[WORK REQUEST]:
Copy, from the data below, every line that has "agent" in it.

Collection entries
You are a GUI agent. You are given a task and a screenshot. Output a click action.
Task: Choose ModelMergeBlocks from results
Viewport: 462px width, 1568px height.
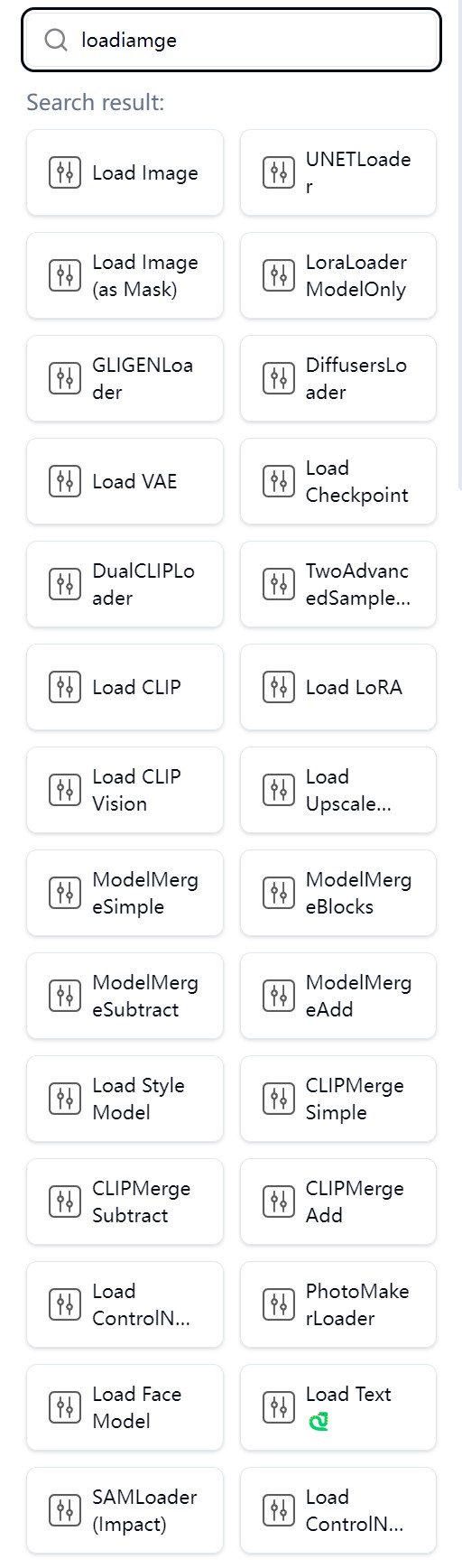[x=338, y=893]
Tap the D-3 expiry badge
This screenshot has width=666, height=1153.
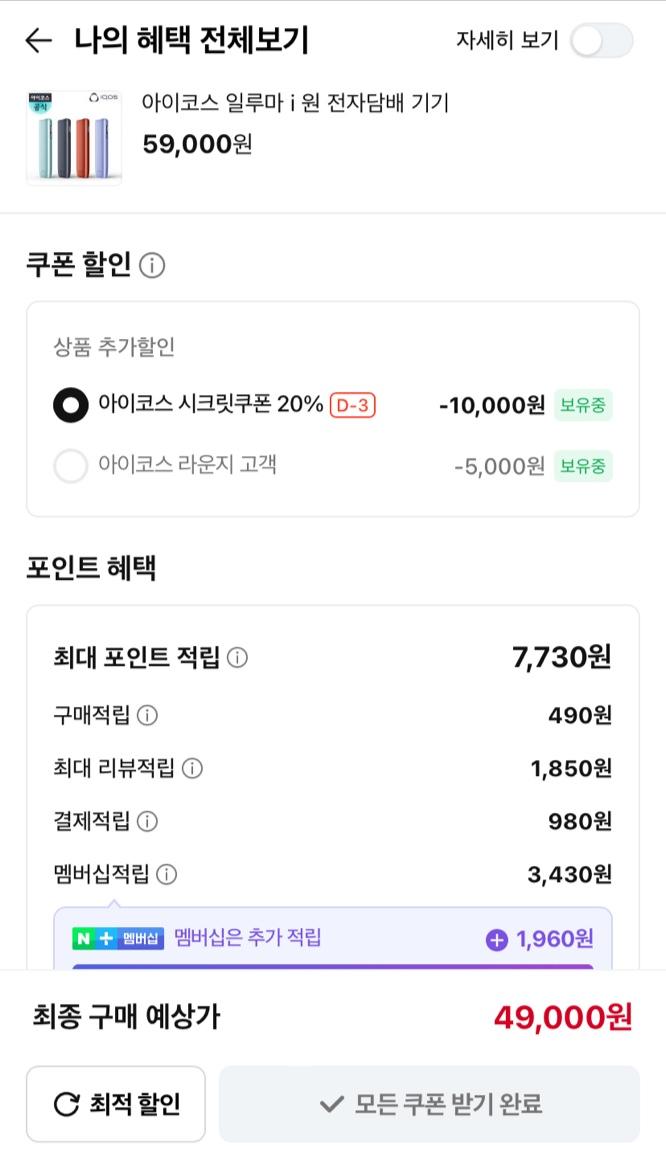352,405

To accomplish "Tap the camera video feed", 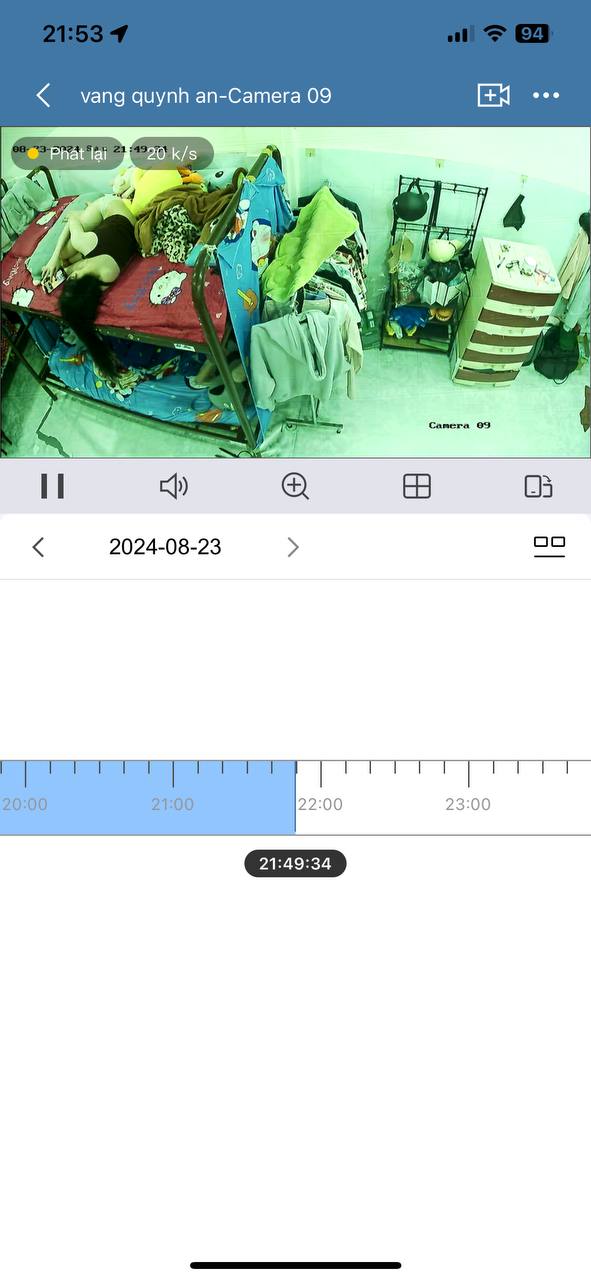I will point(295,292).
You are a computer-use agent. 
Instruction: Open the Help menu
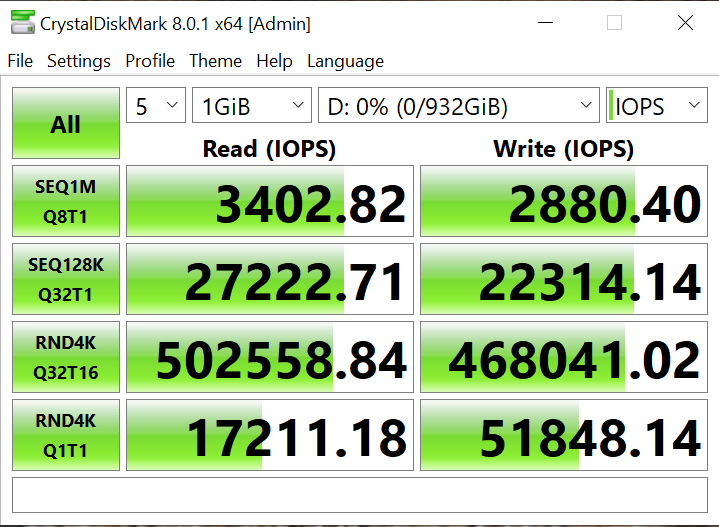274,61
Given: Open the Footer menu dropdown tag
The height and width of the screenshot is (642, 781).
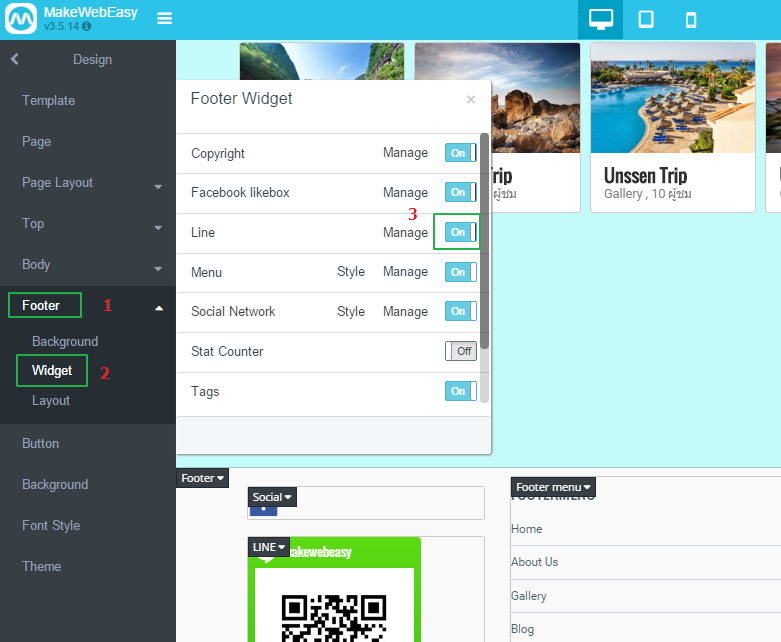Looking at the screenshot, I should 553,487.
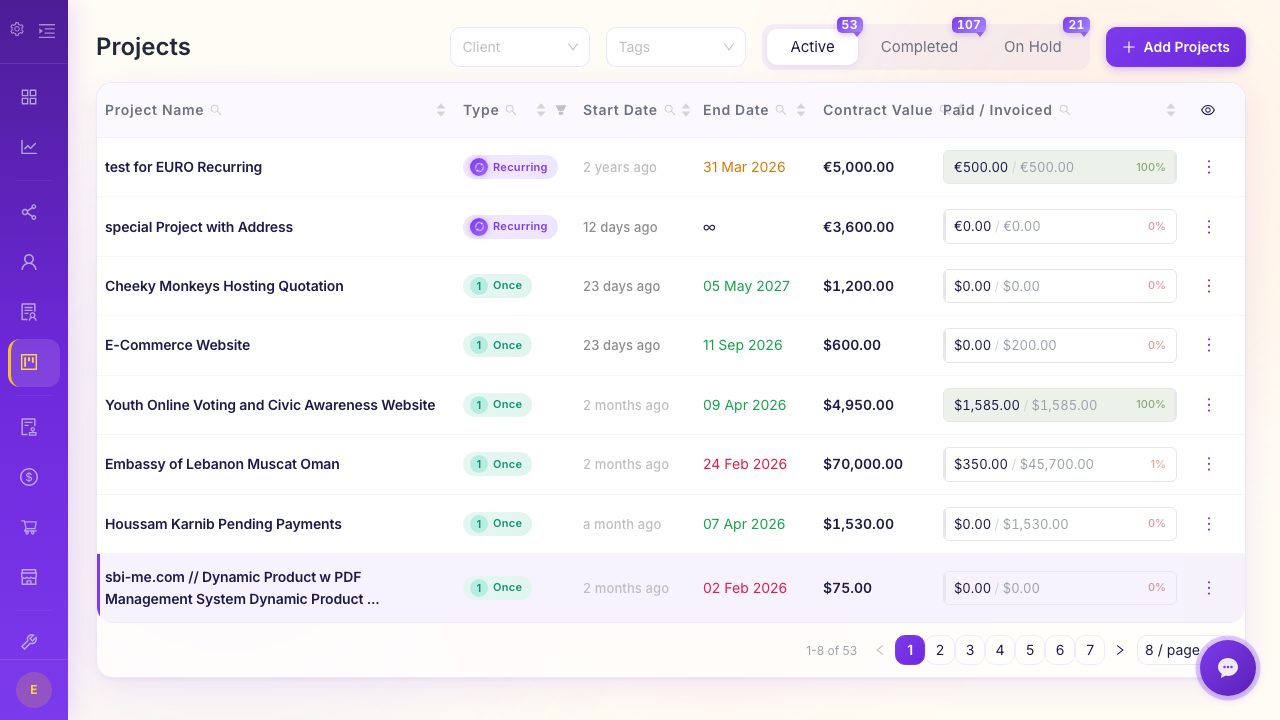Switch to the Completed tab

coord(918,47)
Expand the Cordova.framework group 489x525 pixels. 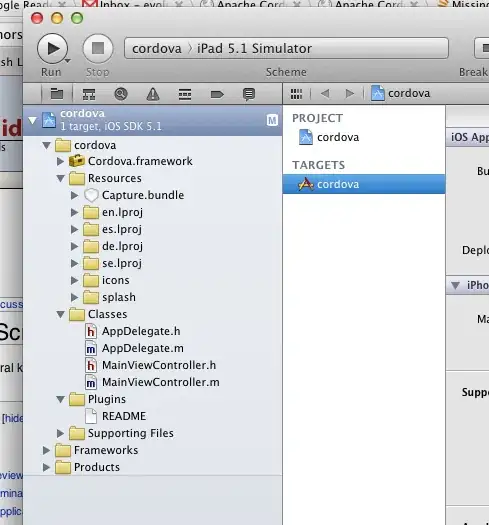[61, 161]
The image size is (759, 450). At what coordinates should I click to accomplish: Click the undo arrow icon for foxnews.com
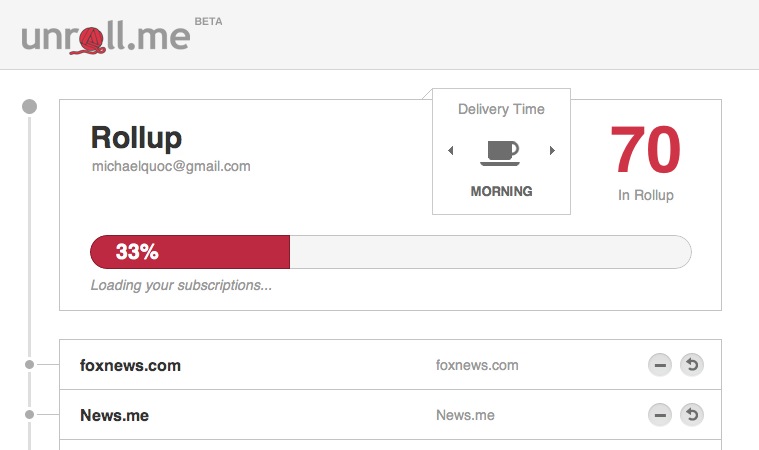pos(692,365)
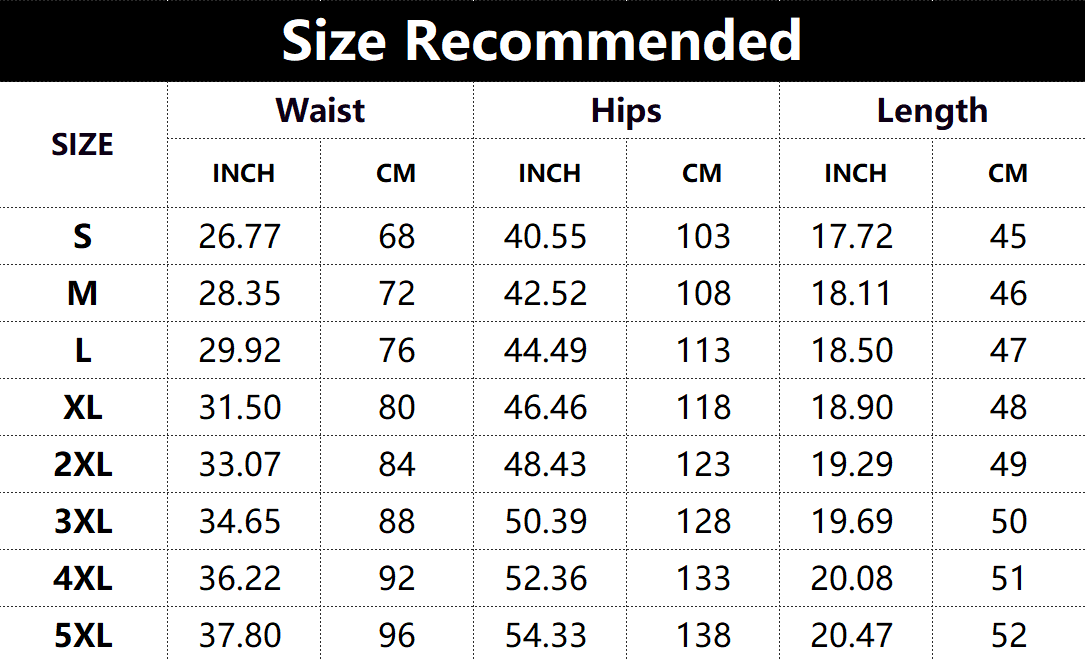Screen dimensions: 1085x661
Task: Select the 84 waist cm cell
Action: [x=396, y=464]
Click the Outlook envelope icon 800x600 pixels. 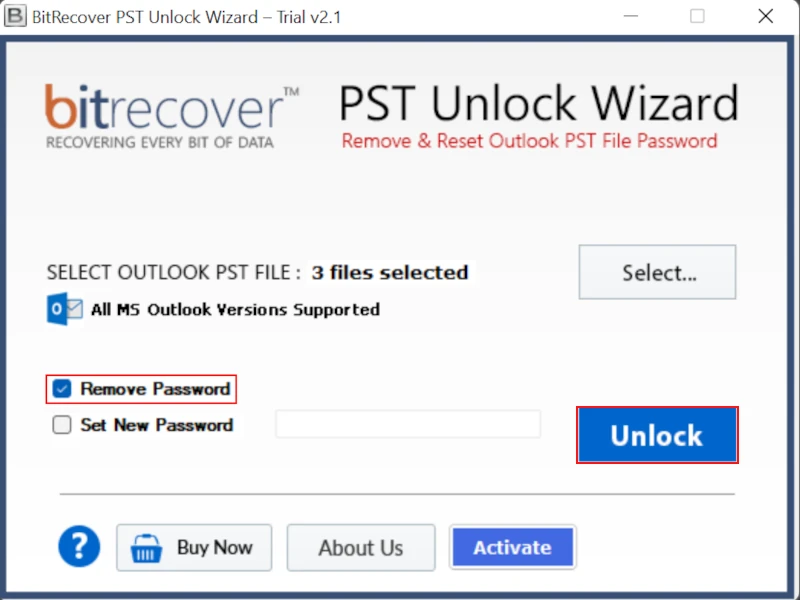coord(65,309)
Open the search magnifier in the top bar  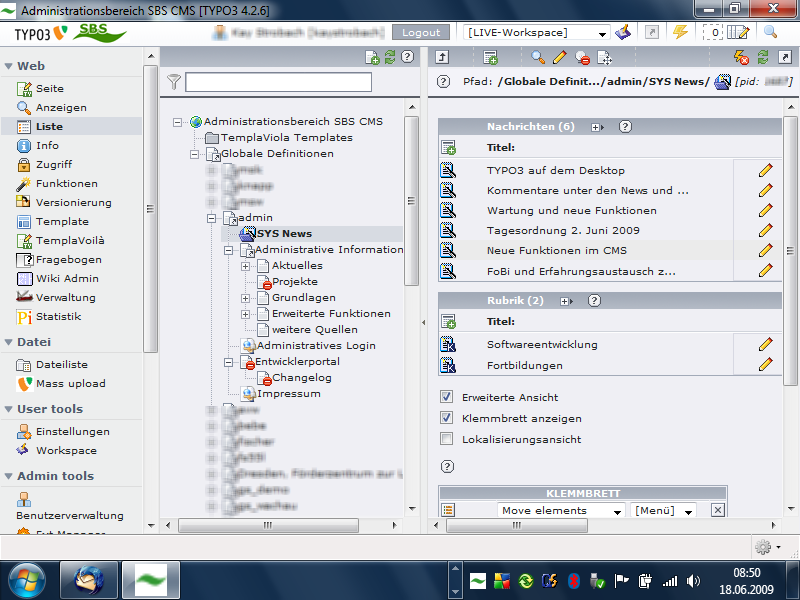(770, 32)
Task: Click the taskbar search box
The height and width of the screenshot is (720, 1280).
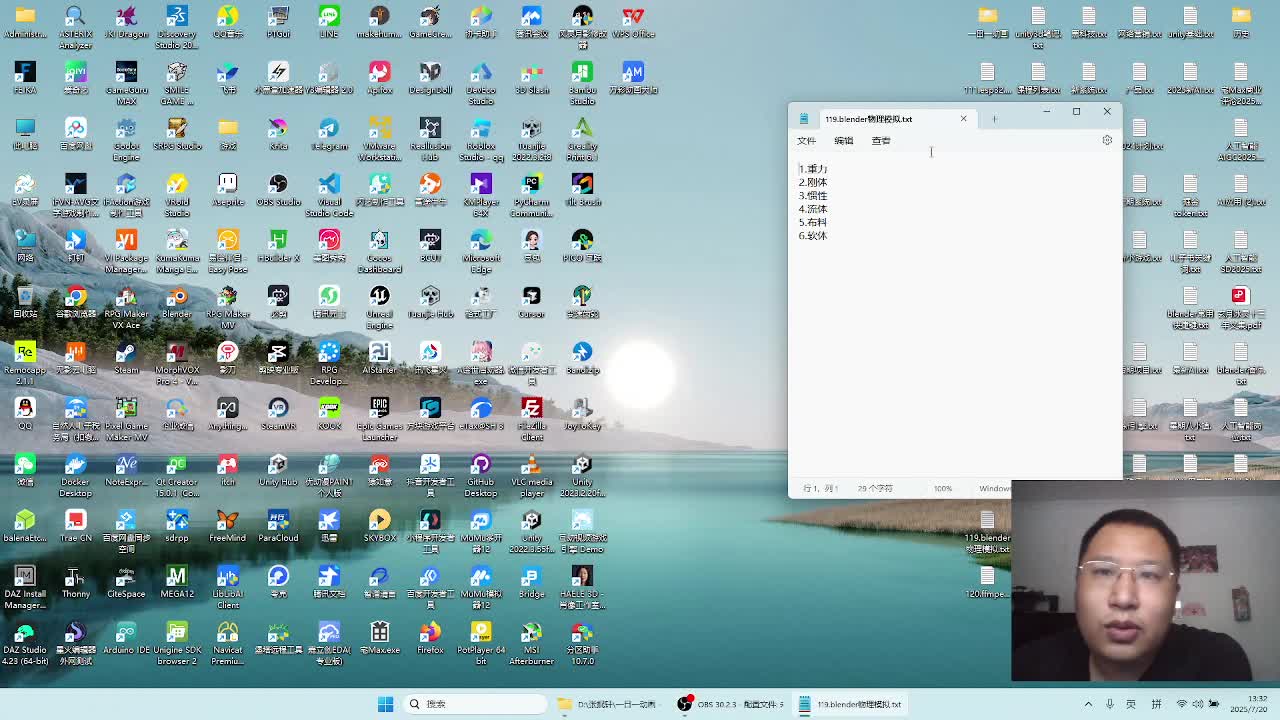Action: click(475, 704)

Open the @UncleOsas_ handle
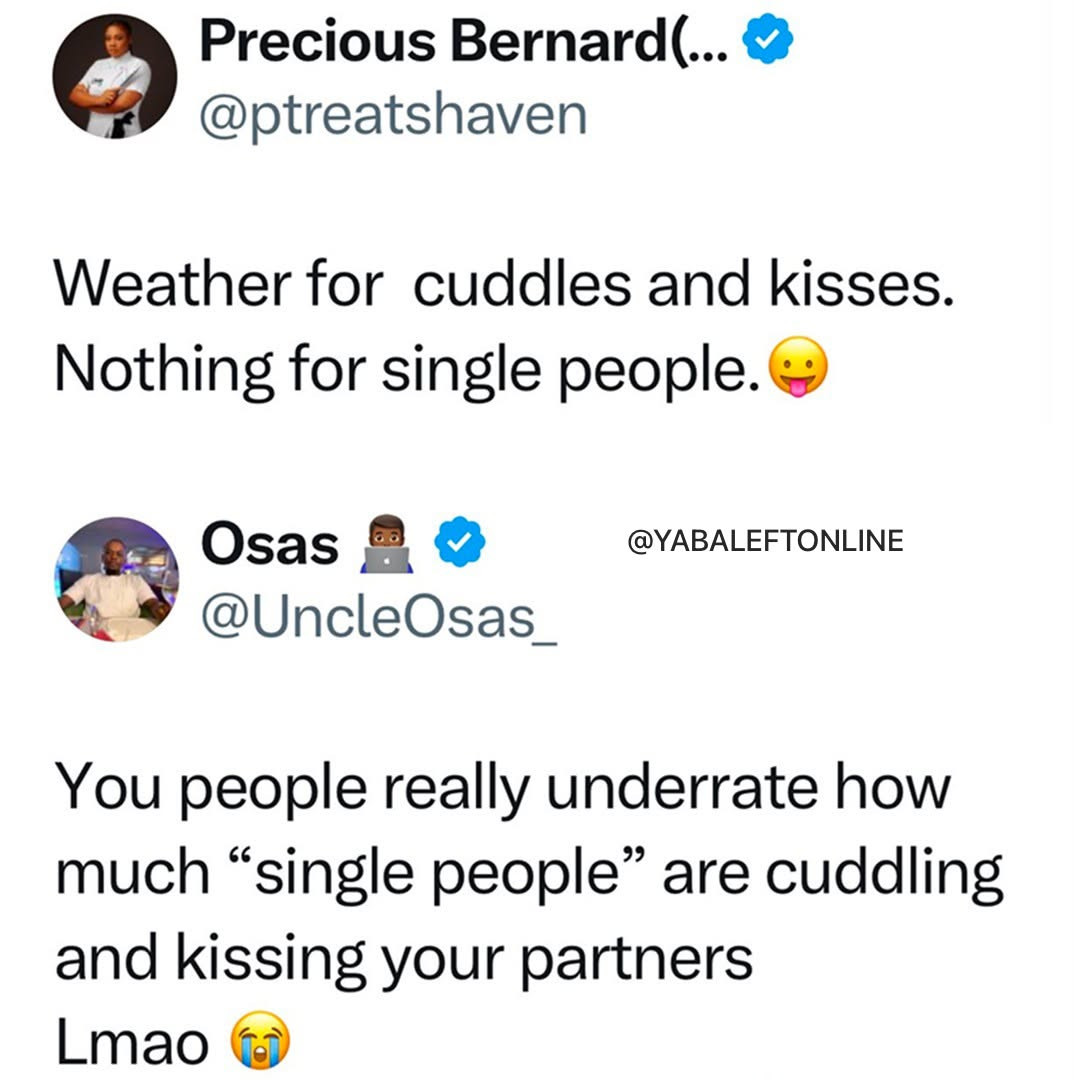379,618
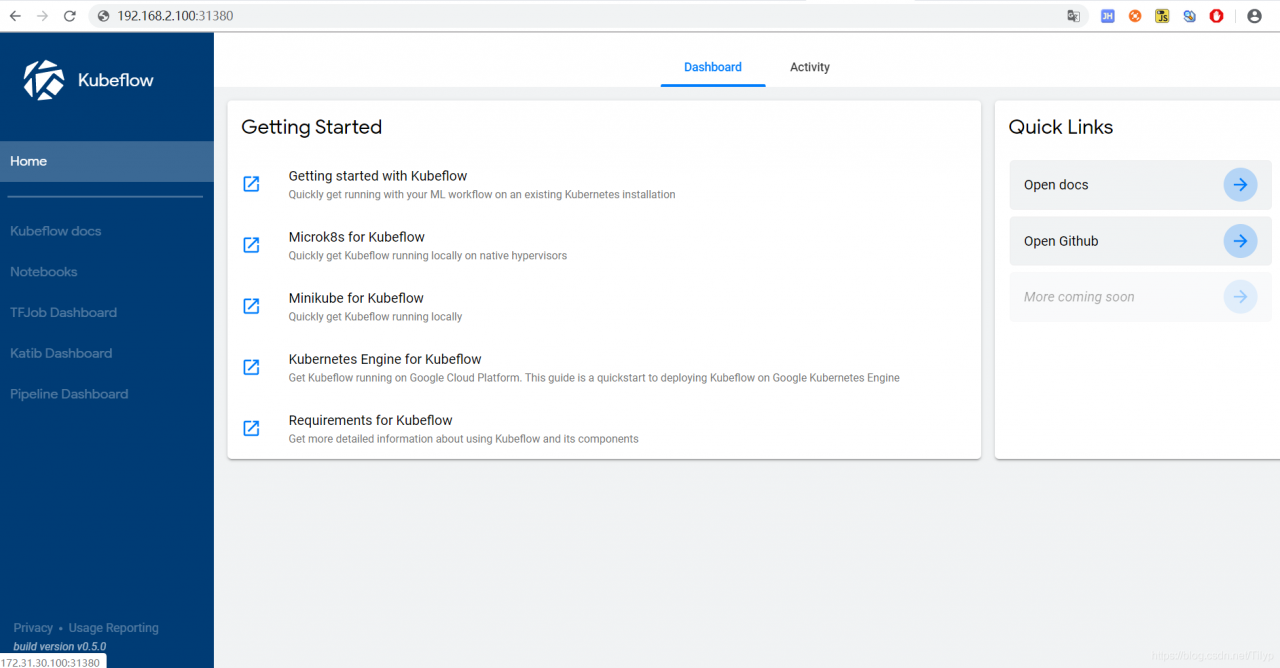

[SOLUTION]:
You are a GUI agent. You are given a task and a screenshot. Output a click action.
You are a computer-use agent. 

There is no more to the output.